What do the following buzzwords imply for the software architecture? Client-server. Peer-to-peer. N-tier. Event-based. Centralized. Decentralized. Thin-client. Menu-driven. Direct-manipulation.
Seek out, evaluate, select, and utilize appropriate function libraries and class libraries to address the needs of an application domain or software design.
Have we done anything with this in CS 383? :-) What-all did you seek out, evaluate, and/or select?
Work together in small groups and report effectively on group activities and decisions.
What means of "working together" did you use? How have you reported on activities and decisions, and what would it mean for reports to be effective?
Define multiple team organizational styles and roles.
What team organization and roles have you used? What other ways to organize are there?
Summarize the Software Engineering Code of Ethics.
Check out this link. It would be useful apply these principles in hypothetical scenarios, but I will settle this semester for: understanding the jist of it.
Write about issues relevant to the success of a software project.
What (if anything) should we have done to succeed (more) this semester? What are the obstacles that you faced?

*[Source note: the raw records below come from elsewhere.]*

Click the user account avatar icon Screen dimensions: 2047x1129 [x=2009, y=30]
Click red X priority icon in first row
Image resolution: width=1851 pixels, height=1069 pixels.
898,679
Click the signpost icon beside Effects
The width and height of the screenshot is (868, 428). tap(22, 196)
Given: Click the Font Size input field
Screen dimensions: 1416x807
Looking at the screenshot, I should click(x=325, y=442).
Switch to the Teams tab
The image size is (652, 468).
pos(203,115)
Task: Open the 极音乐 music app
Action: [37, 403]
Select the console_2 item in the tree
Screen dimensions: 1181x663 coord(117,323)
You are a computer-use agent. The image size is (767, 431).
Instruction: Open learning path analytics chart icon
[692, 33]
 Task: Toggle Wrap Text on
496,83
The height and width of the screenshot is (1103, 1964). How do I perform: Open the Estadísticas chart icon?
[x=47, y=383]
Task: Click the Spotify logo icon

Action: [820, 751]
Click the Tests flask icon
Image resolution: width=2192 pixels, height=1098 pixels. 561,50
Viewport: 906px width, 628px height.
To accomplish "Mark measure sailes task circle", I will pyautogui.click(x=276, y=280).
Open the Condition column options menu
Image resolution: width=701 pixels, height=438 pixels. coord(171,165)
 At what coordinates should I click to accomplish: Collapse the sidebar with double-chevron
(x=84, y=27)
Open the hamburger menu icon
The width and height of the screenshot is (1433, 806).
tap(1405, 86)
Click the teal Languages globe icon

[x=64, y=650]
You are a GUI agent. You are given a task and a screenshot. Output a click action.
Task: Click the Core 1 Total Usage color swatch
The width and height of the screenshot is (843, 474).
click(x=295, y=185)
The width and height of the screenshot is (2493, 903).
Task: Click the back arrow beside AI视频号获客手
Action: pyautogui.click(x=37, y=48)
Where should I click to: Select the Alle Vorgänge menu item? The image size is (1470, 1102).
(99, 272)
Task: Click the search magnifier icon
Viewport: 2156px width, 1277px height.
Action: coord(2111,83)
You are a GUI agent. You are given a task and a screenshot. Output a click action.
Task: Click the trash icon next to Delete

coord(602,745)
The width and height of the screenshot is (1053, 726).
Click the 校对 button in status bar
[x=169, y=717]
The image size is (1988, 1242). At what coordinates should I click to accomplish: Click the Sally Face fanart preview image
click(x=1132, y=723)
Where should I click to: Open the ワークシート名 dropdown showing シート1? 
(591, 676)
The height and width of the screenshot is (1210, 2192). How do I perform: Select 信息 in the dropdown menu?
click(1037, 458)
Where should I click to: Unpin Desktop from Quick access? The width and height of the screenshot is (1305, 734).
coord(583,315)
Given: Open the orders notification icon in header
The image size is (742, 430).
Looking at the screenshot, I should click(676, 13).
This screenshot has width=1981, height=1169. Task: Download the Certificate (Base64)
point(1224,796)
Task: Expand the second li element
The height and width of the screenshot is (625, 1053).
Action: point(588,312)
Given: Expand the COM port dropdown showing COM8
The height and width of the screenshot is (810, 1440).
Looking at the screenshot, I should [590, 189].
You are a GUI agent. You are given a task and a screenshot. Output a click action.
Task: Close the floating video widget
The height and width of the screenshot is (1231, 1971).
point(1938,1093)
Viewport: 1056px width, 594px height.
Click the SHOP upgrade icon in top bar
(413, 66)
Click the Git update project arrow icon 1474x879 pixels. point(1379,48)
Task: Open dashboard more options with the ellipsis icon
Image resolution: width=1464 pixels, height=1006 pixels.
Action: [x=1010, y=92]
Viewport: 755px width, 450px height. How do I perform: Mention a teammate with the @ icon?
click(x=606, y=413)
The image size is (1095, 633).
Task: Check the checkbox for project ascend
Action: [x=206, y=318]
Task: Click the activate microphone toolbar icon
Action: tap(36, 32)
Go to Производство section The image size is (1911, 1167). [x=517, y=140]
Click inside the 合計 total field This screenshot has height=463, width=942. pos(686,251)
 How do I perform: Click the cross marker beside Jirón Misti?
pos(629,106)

Review technical documents and provide constructive feedback.
What technical documents have you reviewed? What kinds of feedback have you provided, and to whom?
Describe several primary sources for software engineering research and information.
ACM SIGSOFT and IEEE CS journals and conferences. What else?
Summarize the current state and trends in professional certification mechanisms for software engineering.
Industry is gradually moving towards certification. Why hasn't it taken over?
Study and report on the function and usage of unfamiliar software development tools.
Did you have to study any unfamiliar software tools in CS 383?
Effectively use a user interface builder or similar prototyping or code generating tool.
What interface builder tool is applicable to your application development? Did everyone on your team get a chance to try it out?
Describe the application of design patterns.
What are they for? Why study them?
Define several of the most widely applicable design patterns.
Which design patterns can you remember and/or describe clearly? Would you recognize them if you saw them?